» WHAT YOU ARE ASKED TO DO:
Recast the records as a JSON list of strings, one per line with blank lines omitted, from the start of the records through the line containing "This screenshot has", inclusive. Leave the pictures out of the answer.
─── TASK DATA ───
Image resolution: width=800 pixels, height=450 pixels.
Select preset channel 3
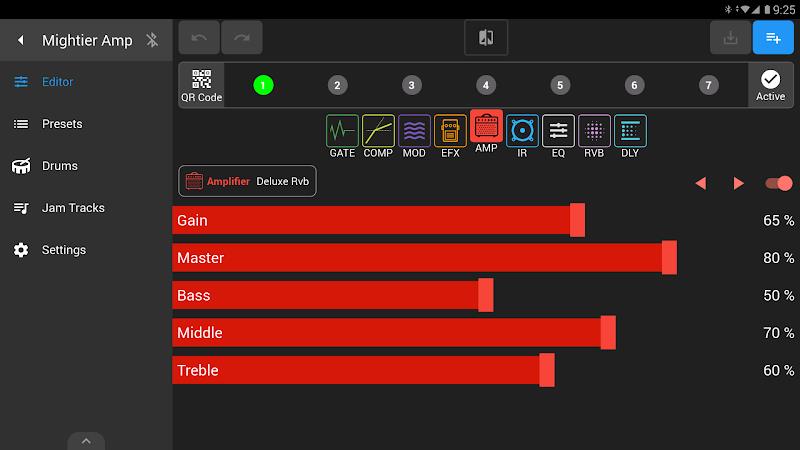[x=411, y=85]
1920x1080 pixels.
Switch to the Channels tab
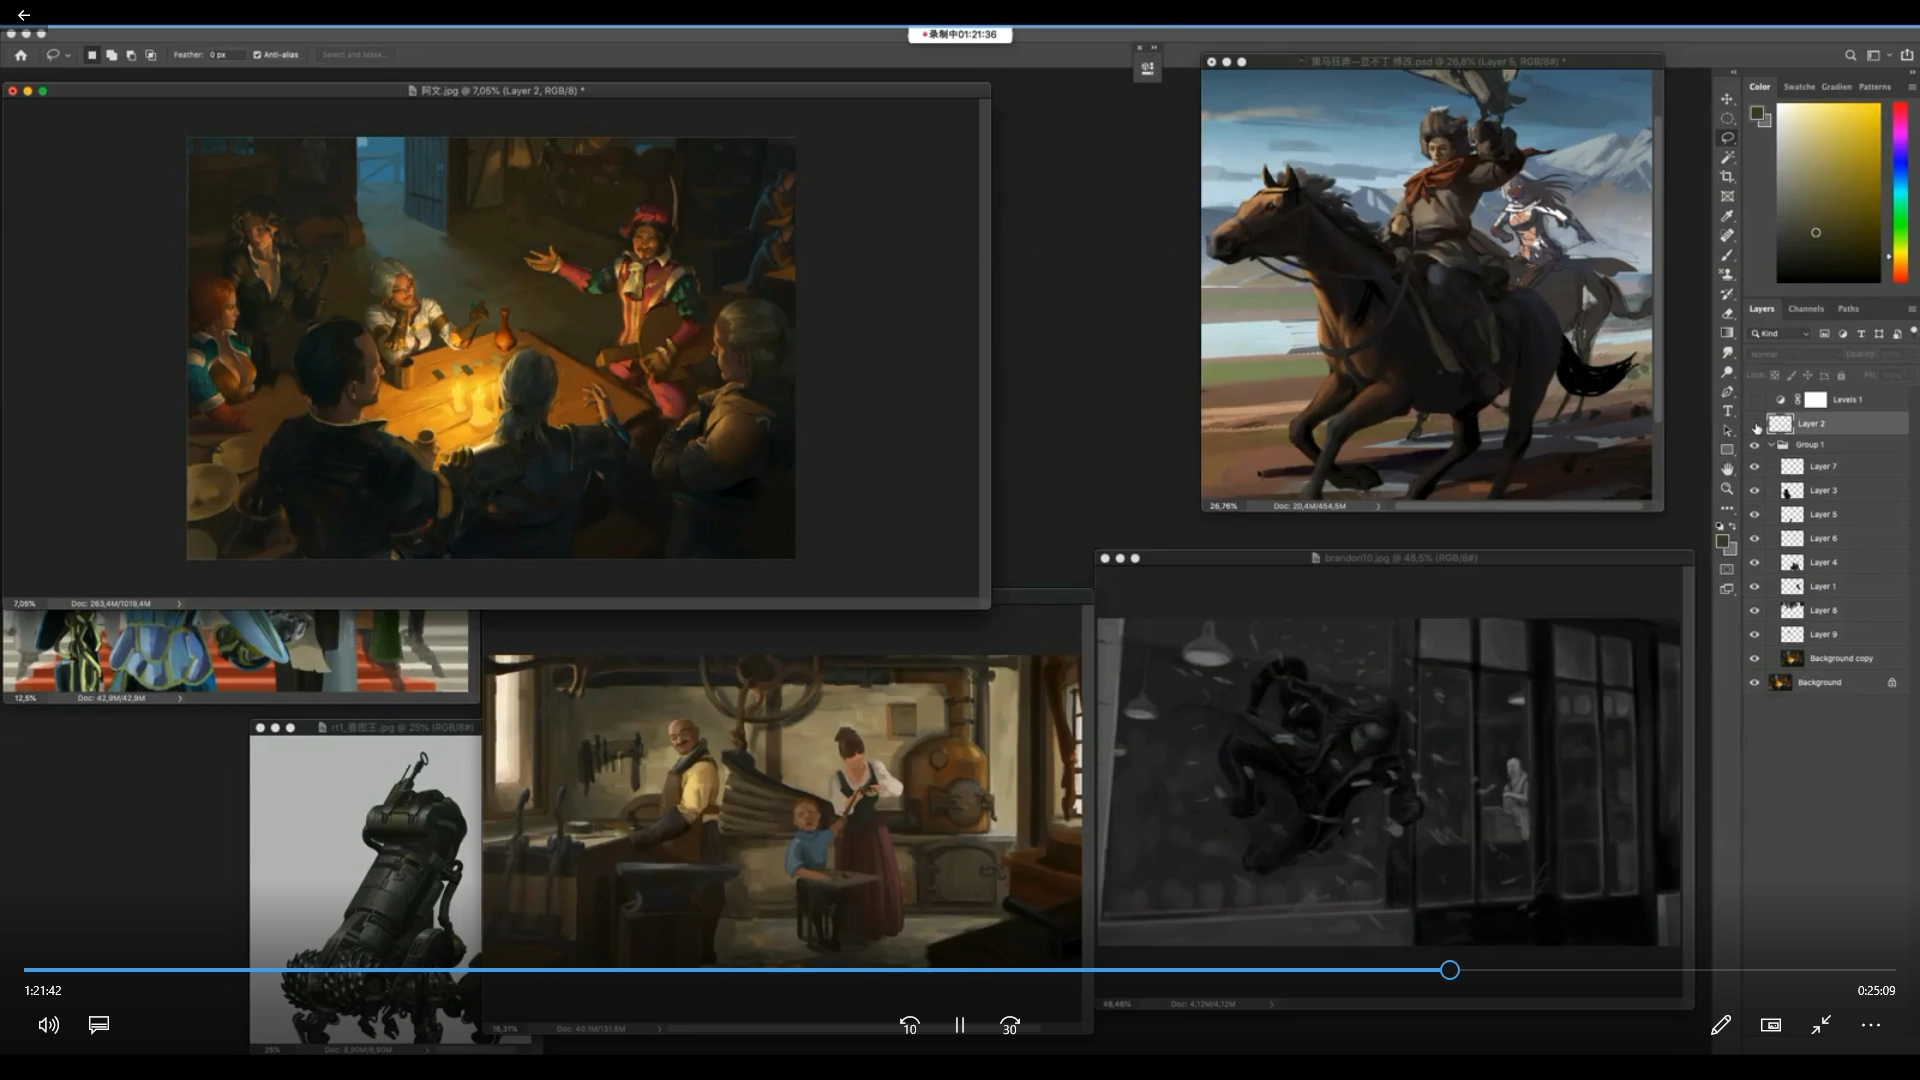pyautogui.click(x=1805, y=309)
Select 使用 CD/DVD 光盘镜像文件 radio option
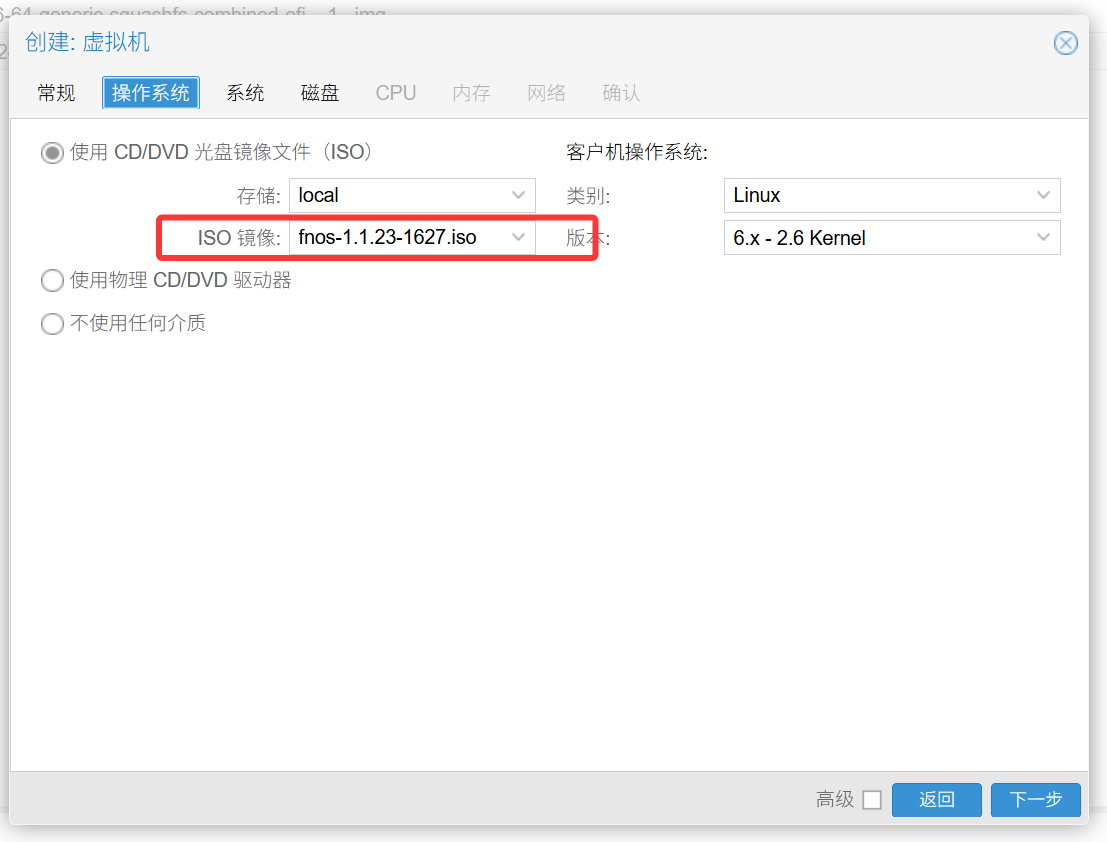This screenshot has width=1107, height=842. coord(52,153)
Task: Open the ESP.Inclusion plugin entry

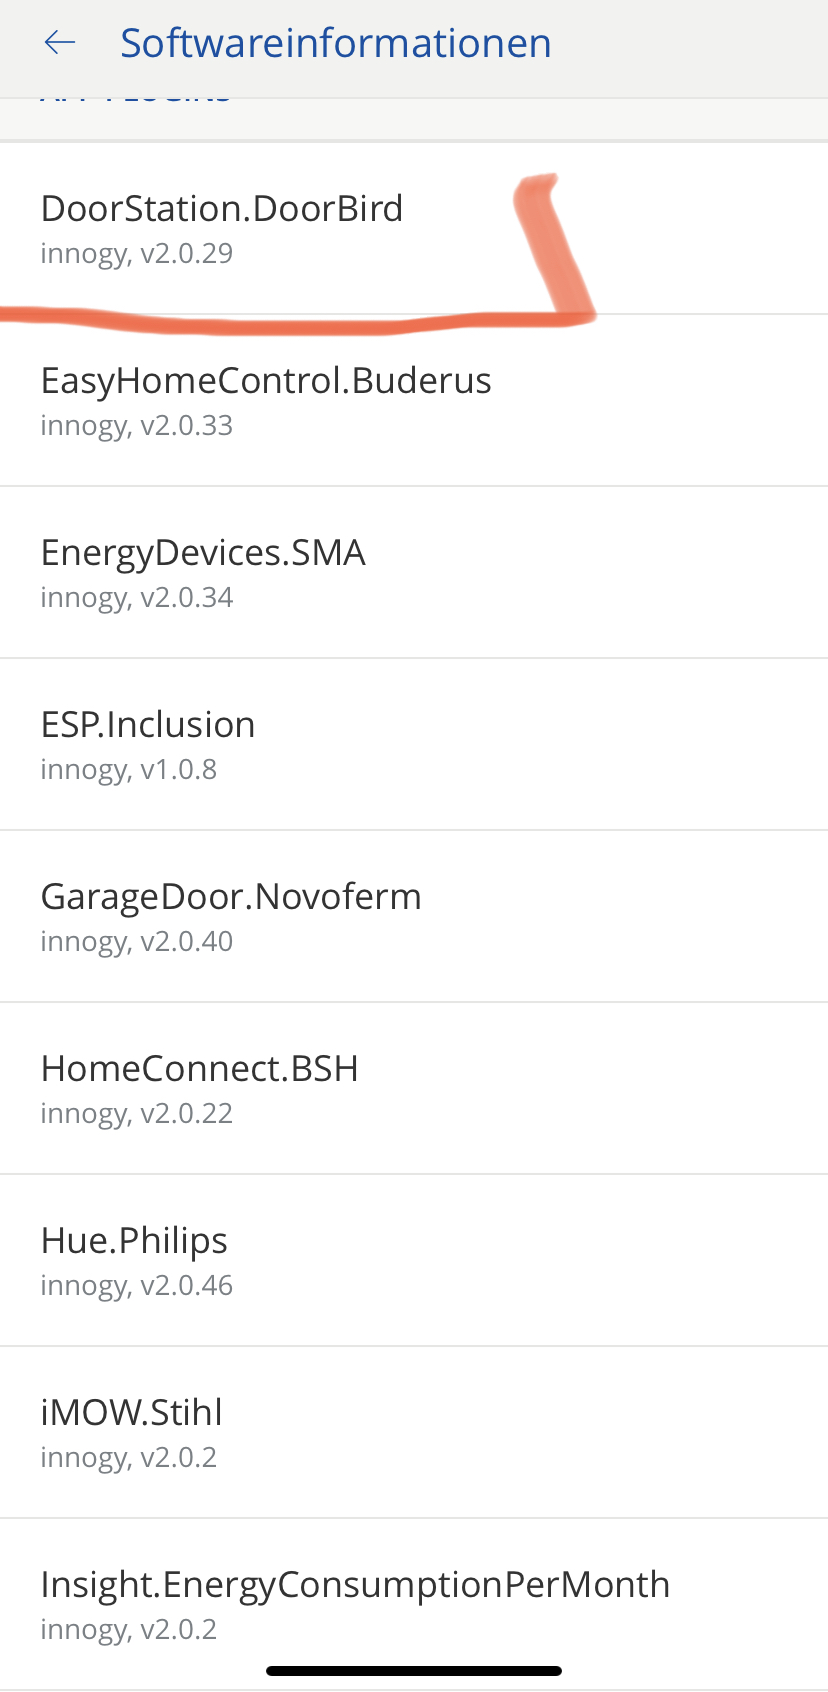Action: tap(148, 725)
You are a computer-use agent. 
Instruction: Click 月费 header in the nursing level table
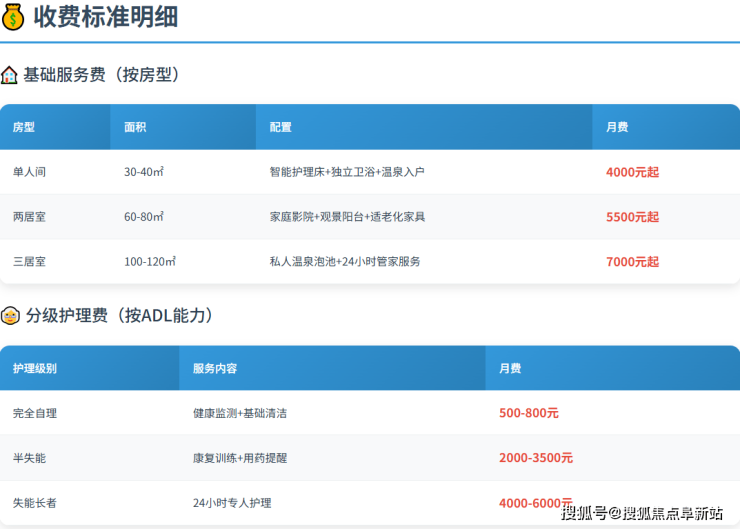point(510,368)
───
» SOLUTION:
[
  "Image resolution: width=800 pixels, height=450 pixels.",
  "Select preset channel 3",
  "[x=411, y=85]",
  "1920x1080 pixels.",
  "Switch to the Channels tab",
  "pyautogui.click(x=1805, y=309)",
  "Select 使用 CD/DVD 光盘镜像文件 radio option",
  "This screenshot has width=1107, height=842. coord(52,153)"
]